● **RECORDS SUPPLIED**
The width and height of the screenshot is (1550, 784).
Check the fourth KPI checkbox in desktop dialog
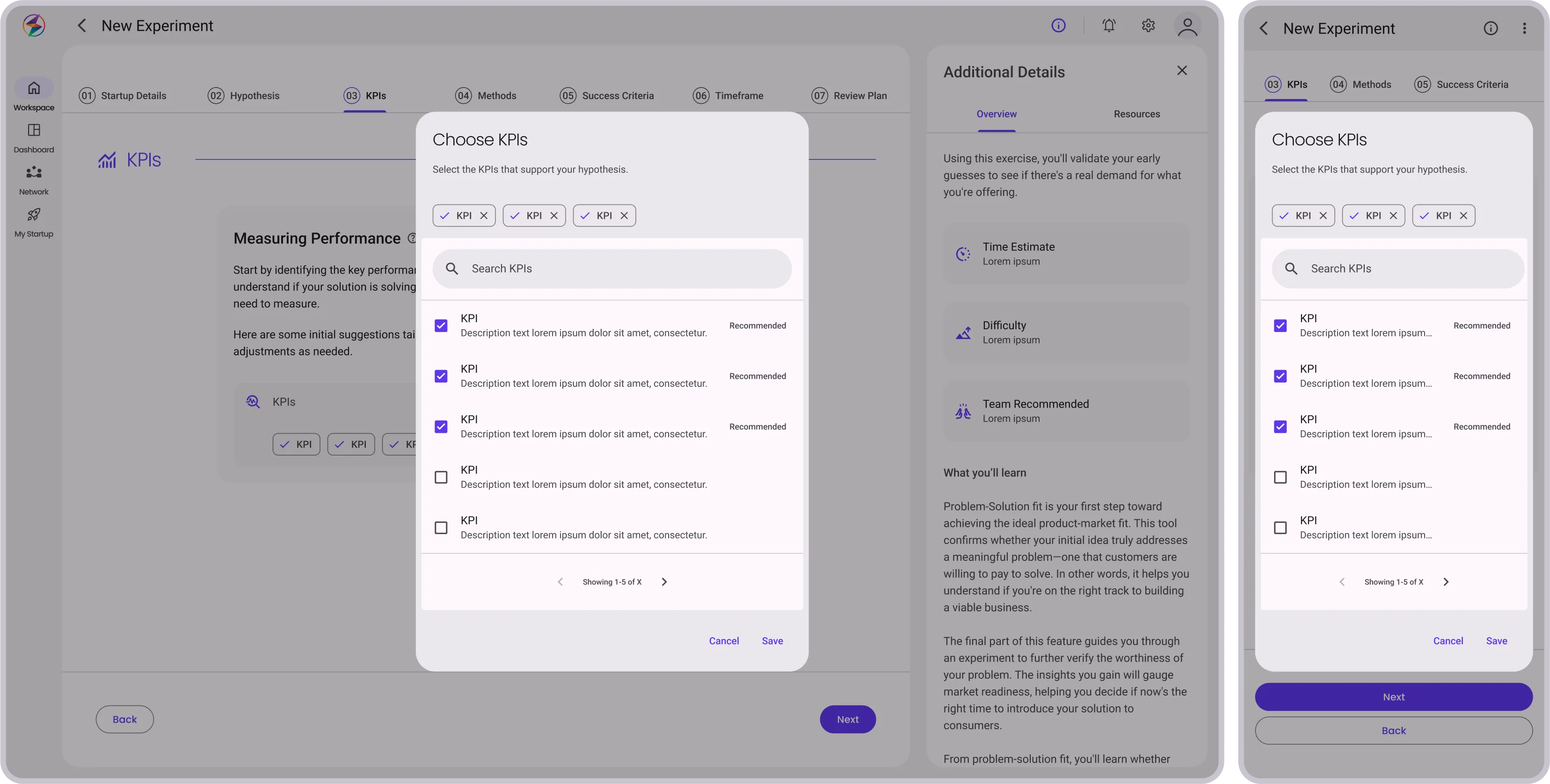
...
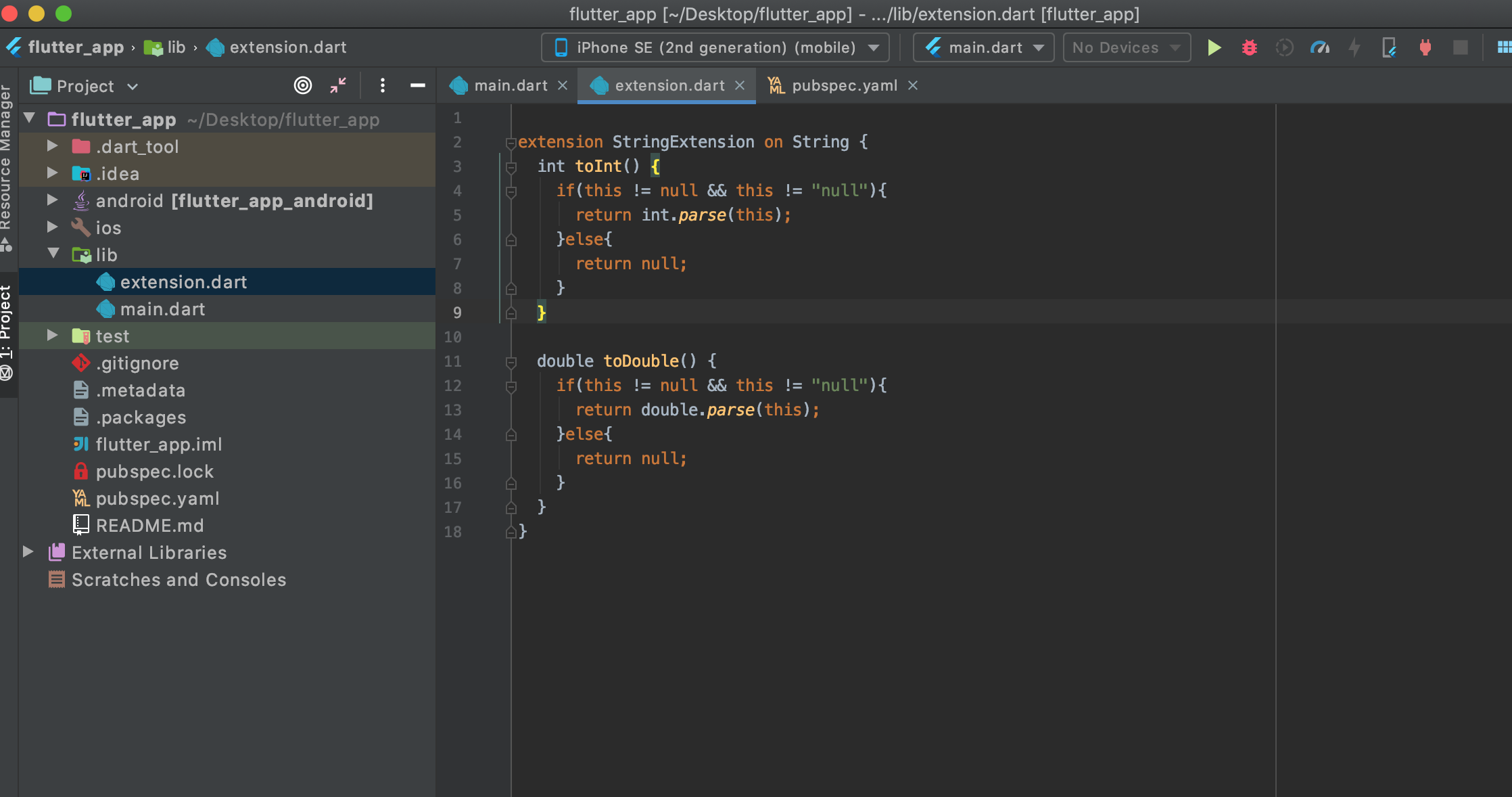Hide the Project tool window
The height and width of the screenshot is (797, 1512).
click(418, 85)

● **WHAT THE TASK REQUIRES**
Produce a word-for-word copy of everything above from the line holding "The width and" down to the line holding "Check the fourth", with both of those lines kept.

● **YOUR SOLUTION**
The width and height of the screenshot is (1550, 784).
Check the fourth KPI checkbox in desktop dialog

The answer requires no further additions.